The Mental Health Benefits of Minding Your Own Business

Lindsay Knake

| 4 min read

Lindsay Knake is a brand journalist for Blue Cross B...

We've all heard or uttered the phrase "mind your own business" at some point in our lives. It may sound odd, but there are tangible mental health benefits associated with minding your own business and controlling only what you can control. Why bring unnecessary stress into your life when you don't have to?
Some of us are naturally more interested in matters that do not concern us than others. The term "nosey" can be used to describe this characteristic. Traits associated with getting too wrapped up in other people's business may include:
  • Reacting instead of responding
  • Attempting to solve other people’s problems
  • Not accepting other people for who they are
  • Judging and criticizing
How to mind your own business:

Let go of strong emotions.

If you’re driving and someone suddenly pulls out in front of you, it’s easy to tip into anger.
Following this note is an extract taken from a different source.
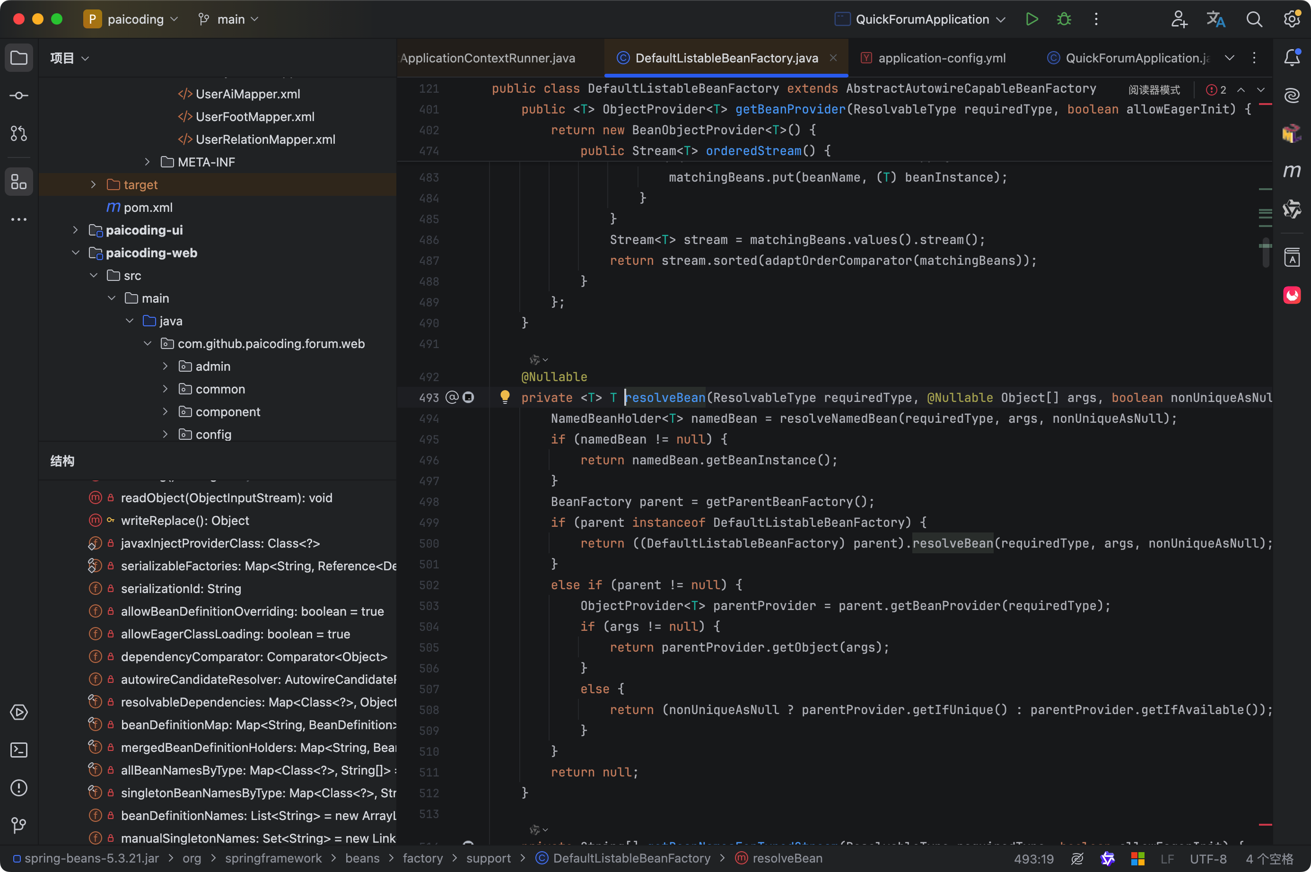The height and width of the screenshot is (872, 1311).
Task: Toggle the Project tool window folder button
Action: (x=19, y=58)
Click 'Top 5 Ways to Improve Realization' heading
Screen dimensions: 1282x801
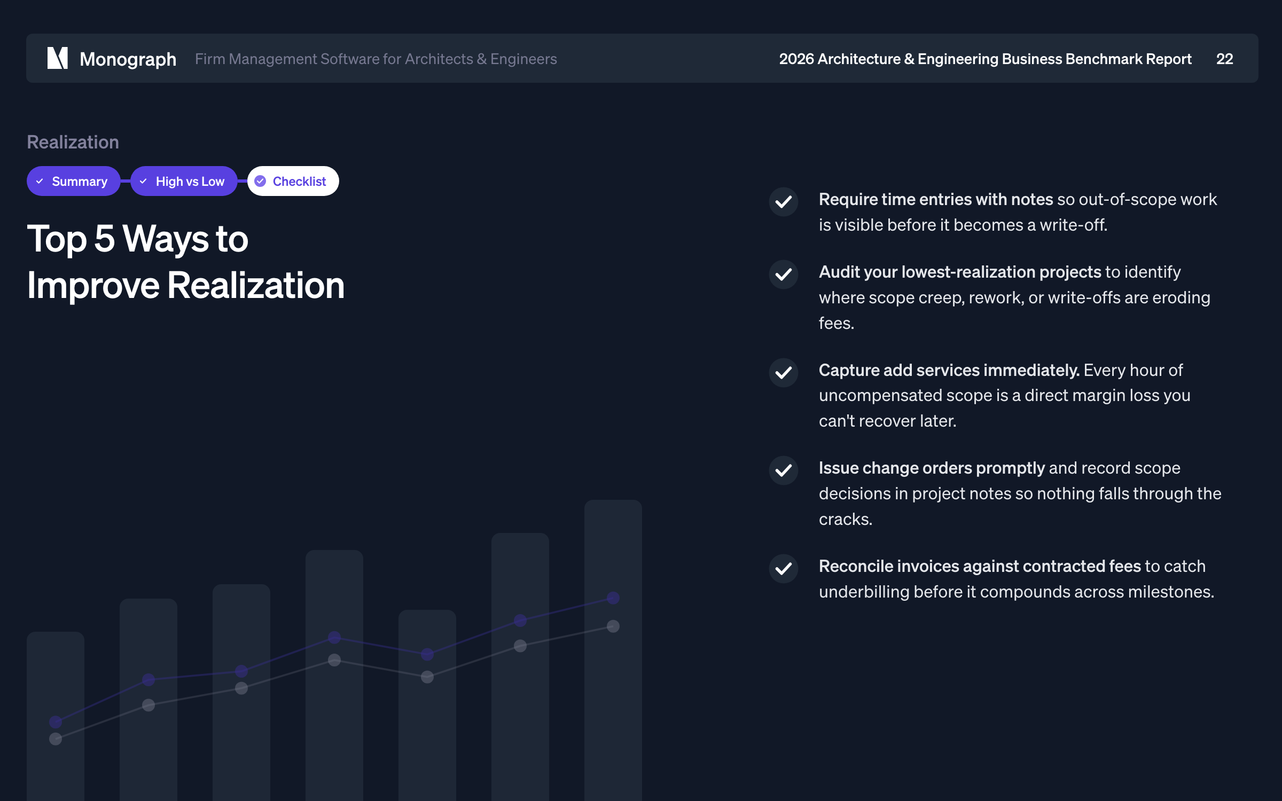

You are right they shouldn’t do that, but you can then take that anger home and share it with others. Letting go of that anger, however, means you’re not taking it on. Ask yourself if being angry about a situation serves you. While emotions are important signals, we don’t need to stick with every emotion we have during the day.
Mindfulness, the practice of staying focused and centered on the current moment, allows us to observe our thoughts rather than get caught up in them. A mindfulness practice correlates to better health outcomes, including reducing anxiety and depression and improving blood pressure, according to the National Institutes for Health.

Avoid harmful gossip.

Gossip is a normal part of the human experience, but gossip isn’t all the same. Negative gossip that leans into judgment and thoughtless criticism can break down trust and disrupt friendships. Generosity, on the other hand, is good for your health. When you are kind to others, your brain secretes feel-good neurotransmitters such as serotonin, oxytocin, and dopamine.

Accept others.

Ultimately, other people are not within our control. We cannot change other people. Accepting others for who they are can provide us with a sense of relief. This isn’t about accepting harmful or abusive behaviors, but rather learning to let normal, minor annoyances we all have pass by without reaction. 

Ask before sharing advice.

Unsolicited advice is not particularly welcome for many people, but it’s easy to give without thinking about it. When you are having a conversation with a loved one or colleague, ask before giving your advice. Perhaps they want an ear to their problem but not someone to solve it for them. This can create a respectful, supportive relationship and prevent resentment.

Consider if your opinion matters.

Social media, especially, is full of anger and outrage. It’s easy to read an anecdote or story about a situation completely apart from you and have a strong reaction. It’s also a place that encourages people to have opinions about everything, particularly ones we aren’t well-educated on. But that doesn’t always serve us.
Asking whether you need to have an opinion on a topic. The answer may be yes, but you also may not need to have opinions on every topic that comes across your feed. 

Set boundaries.

Boundaries are for us, not for others. Boundaries are a limit to what we will do or tolerate. This can help us prevent burnout and ensure we have capacity for our relationships, work, and lives. Being polite but firm in what we can and cannot do can be uncomfortable at first, but can lead to healthier and more sustainable lives.

Embrace the joy of missing out.

You’ve probably heard of the fear of missing out, or FOMO, but what about the joy of missing out? It can be easy to go along with plans we aren’t interested in simply because we don’t want to miss out. That can create stress, however. Tuning inward and listening to yourself may mean at times skipping out on plans to do what you want to do instead.